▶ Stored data
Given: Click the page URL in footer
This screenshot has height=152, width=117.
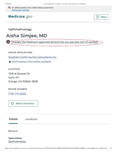Looking at the screenshot, I should 56,148.
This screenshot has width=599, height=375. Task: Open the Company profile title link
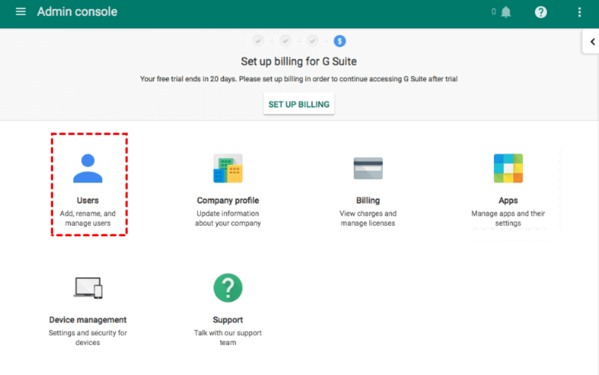pyautogui.click(x=228, y=200)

▶ Task to complete
A word-for-word restatement of all the lines above is needed, with the pictures omitted.

▶ Written solution
Given: Click the page URL in footer
This screenshot has height=152, width=117.
Looking at the screenshot, I should 56,148.
This screenshot has width=599, height=375. Task: Open the Company profile title link
pyautogui.click(x=228, y=200)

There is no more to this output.